There are some popular sociology books that, once read, just can't be forgotten. Their point of view just seems to put everything you've been worrying about in today's world, on some semi-conscious level, into perspective. Suddenly you're seeing the truth of things everywhere, every day. The Narcissm Epidemic is such a book.
This text takes the ideas of entitlement, which were the core of Twenge's earlier book "Generation Me", to their logical conclusion and integrates them into the wider symptoms of nascissism, the destructive self-love that it claims is at the core of many of today's societal ills. American society is apparently teeming with narcissists who are shaping the world to their own selfish ends, and even if you're not an American, you'll be hard pushed to disagree.
Yes, it certainly is very sure of itself but this is the hook of the text: It's written in such an accessible way that you'll start to wonder about your own narcissitic tendencies, examine your own inner narcissist with the true irony of navel-gazing self-absorbtion. But even more fun is the newfound knowledge to spot the narcissist in your office (hint: If you can't tell who it is, it's you), in the bus queue (hint: narcissists probably don't take the bus, or if they do, they jumped the queue), on reality TV (hint: all of them).

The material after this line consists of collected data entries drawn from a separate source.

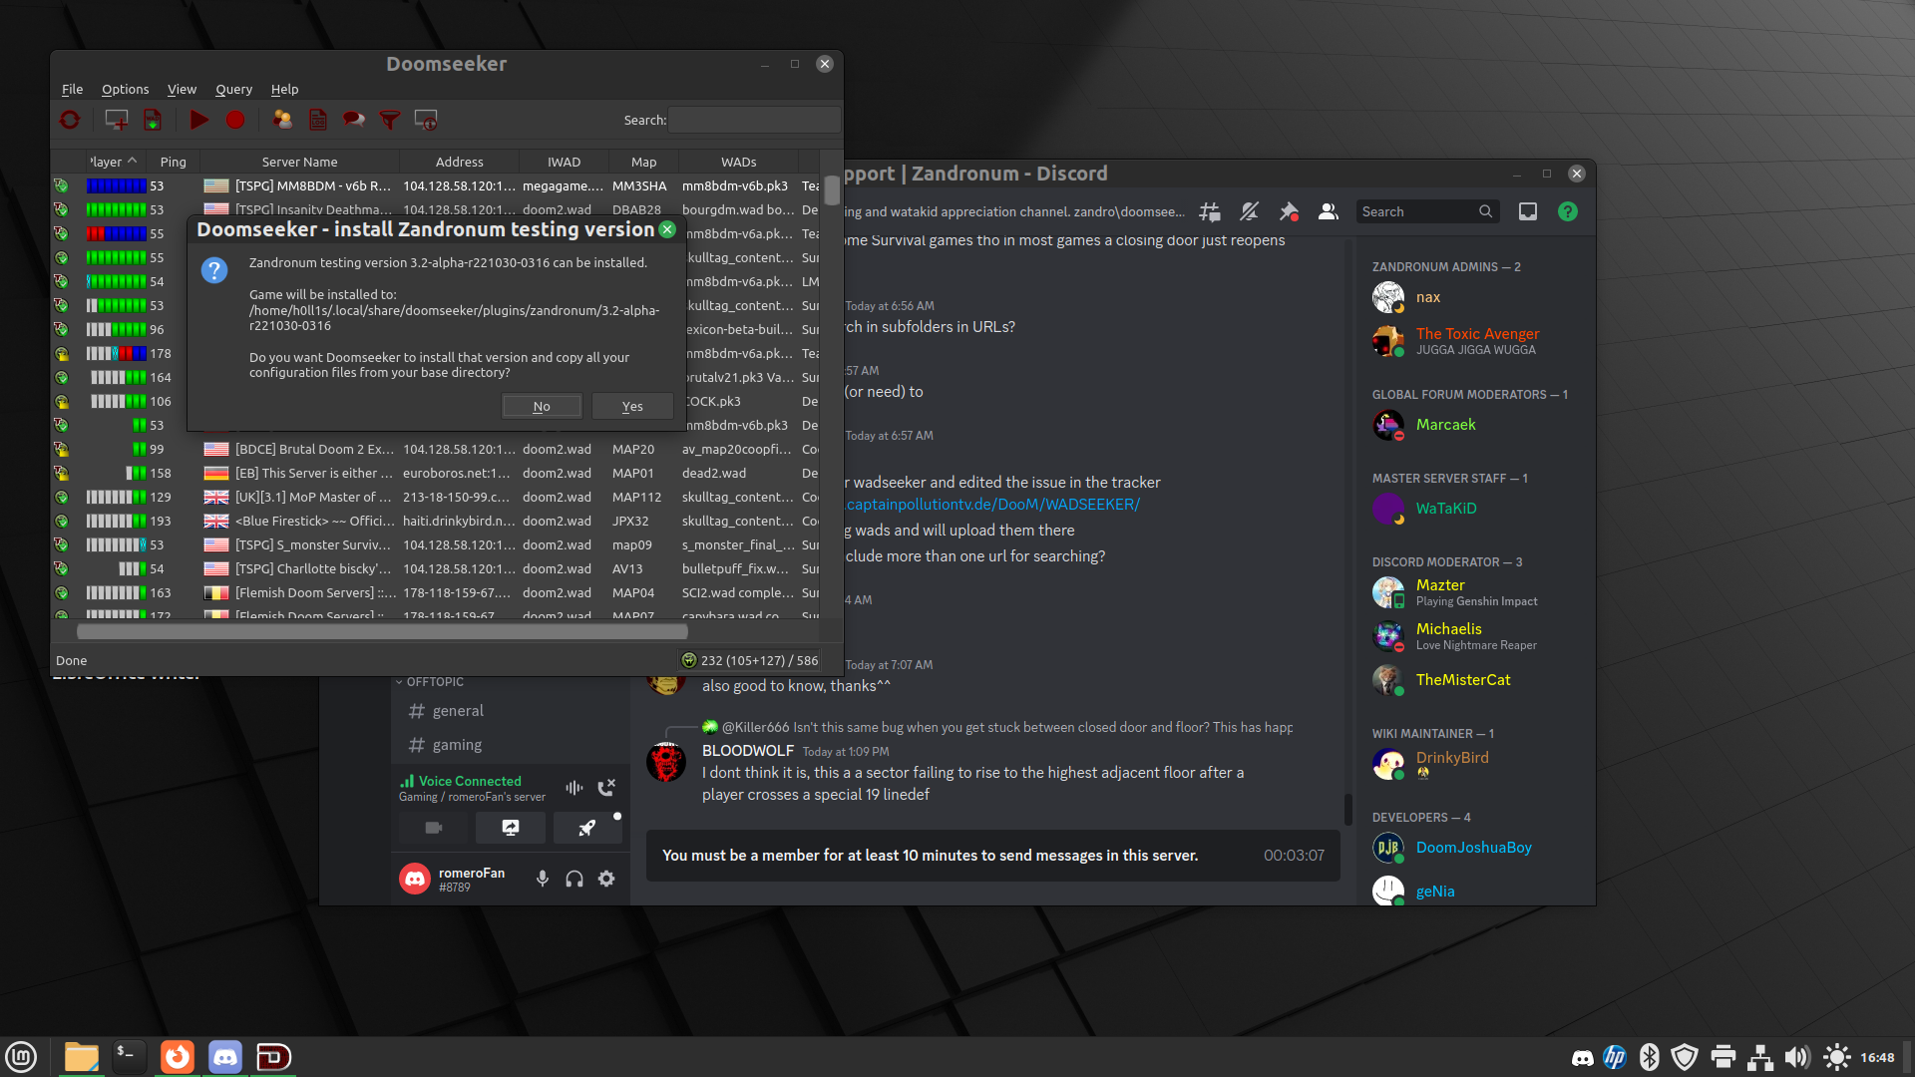Click the server filter funnel icon

point(390,120)
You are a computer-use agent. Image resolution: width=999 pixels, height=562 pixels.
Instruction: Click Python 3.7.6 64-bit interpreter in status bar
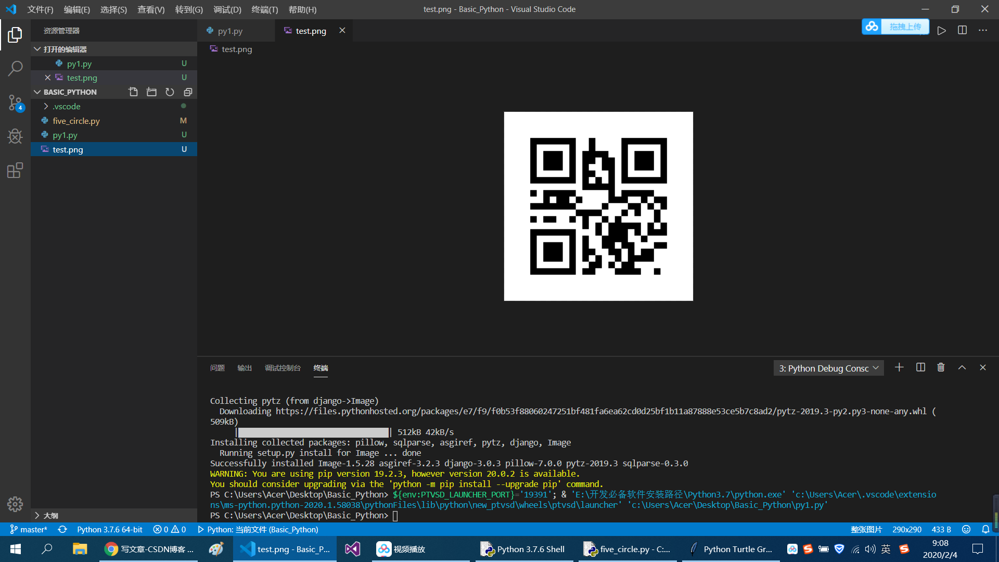(x=109, y=529)
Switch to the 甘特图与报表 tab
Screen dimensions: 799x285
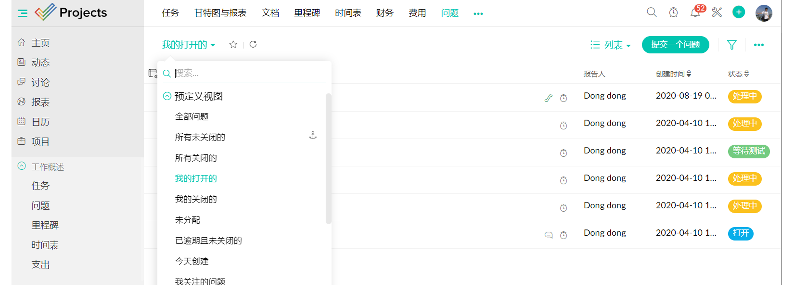(220, 13)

You'll never look at advertising the same way again, or celebrity, or food packaging, holidays, education, religion, your children, your home or anything that came into existence after around 1989.
I haven't had such a revelation since reading Gilmore and Pine's "Authenticity: What Consumers Really Want" or Goldacre's "Bad Science". The Narcissism Epidemic is written in the easy, accesible style all the best popular science books adopt and yet still has the research to back it all up.
It made me feel really smart, which is probably why I couldn't put it down.